Syllabus for CS5604, Fall 1995 - No. VA
General Information
- Course Name: Information Storage and Retrieval
- Course Number: cs5604
- Index Number: 0510
- Location: Room 436 usually, else in computer lab
- Prerequisites: CS2604 or permission of instructor
- Time: Mon. 6:30-9:00pm
Catalog Description for CS5604
Analyzing, indexing, representing, storing, searching, retrieving, and
presenting desired information.
Models, document processing, thesauri, evaluation of system
effectiveness, special hardware.
Boolean logic and inverted file systems. Fully automatic systems. Role
of probability, artificial
intelligence and computational linguistics.

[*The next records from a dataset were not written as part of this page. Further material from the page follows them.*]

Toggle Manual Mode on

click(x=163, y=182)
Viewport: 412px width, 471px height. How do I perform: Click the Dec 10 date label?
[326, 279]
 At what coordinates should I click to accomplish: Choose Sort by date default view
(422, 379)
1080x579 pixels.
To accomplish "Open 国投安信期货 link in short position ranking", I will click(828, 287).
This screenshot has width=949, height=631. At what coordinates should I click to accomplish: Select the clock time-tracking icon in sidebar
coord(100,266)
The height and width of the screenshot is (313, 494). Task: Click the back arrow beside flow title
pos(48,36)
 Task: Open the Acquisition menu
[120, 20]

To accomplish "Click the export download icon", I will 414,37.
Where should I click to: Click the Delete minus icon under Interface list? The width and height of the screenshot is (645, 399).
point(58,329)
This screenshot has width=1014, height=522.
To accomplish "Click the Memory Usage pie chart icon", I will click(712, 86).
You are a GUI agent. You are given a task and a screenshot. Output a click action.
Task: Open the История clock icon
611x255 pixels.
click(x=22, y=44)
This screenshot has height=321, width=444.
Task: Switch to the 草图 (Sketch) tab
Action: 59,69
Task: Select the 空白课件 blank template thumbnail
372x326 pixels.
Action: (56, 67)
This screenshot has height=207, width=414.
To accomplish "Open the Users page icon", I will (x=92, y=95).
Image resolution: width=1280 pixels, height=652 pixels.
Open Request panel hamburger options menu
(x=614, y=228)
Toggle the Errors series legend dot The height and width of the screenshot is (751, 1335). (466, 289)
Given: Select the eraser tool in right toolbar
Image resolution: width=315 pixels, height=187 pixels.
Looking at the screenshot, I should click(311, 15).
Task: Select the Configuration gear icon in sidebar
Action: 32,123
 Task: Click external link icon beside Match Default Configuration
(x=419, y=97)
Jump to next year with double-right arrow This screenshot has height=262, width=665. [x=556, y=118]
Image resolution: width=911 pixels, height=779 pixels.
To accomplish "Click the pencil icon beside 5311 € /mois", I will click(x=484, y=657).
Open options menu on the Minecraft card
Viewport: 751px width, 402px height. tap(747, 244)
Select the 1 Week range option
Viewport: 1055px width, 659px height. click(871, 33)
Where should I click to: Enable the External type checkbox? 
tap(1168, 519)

Additional Course Description for CS5604
Explanation/demonstration of: online bibliographic services; library
systems like VTLS, MARIAN;
retrieval systems like WAIS, CODER; hypertext systems like WWW, Hyper-G,
KMS; digital multimedia with JPEG, MPEG;
applications of artificial intelligence in knowledge bases and information
systems; text processing, electronic publishing, automatic indexing.
Course theme: "digital libraries."
Objectives for CS5604
Prepare students to:
- Commence Masters and/or PhD-level research in the broad area of
information storage and retrieval (IS&R).
- Read and understand research contributions in this area.
- Critique, contrast, compare, and evaluate the efficiency,
effectiveness, and utility of
commercially available and research prototype systems for IS&R.
- Select, implement, or design and develop algorithms and data
structures for IS&R systems, including digital libraries.
- Effectively use indexing, analysis, search,
hypertext and multimedia access
systems --- for common tasks.
- Communicate effectively using writing and hypertext techniques
to demonstrate mastery of course subject matter.
Grading for CS5604
Attention to reading, labs, demonstrations and class discussions is
imperative.
Students must
demonstrate mastery of a body of knowledge and its application.
The course has 11 units, worth a
total of 135 points. Units CL, DL, IN, IR, SD, SS each are worth 10
points; units HT, IF, KB, MM,
RR each are worth 15 points. You must demonstrate mastery (e.g., quiz
grade of 90%) of each unit
you wish credit for, and will be allowed two retries (against different
questions) or an oral exam on
each unit.
Mastering a unit gives you full credit as long as you have
also completed (possibly in a
group) all assignments for that unit. The open book, open notes final
is worth 100 points and will
have at least 50 points worth of questions taken from unit tests.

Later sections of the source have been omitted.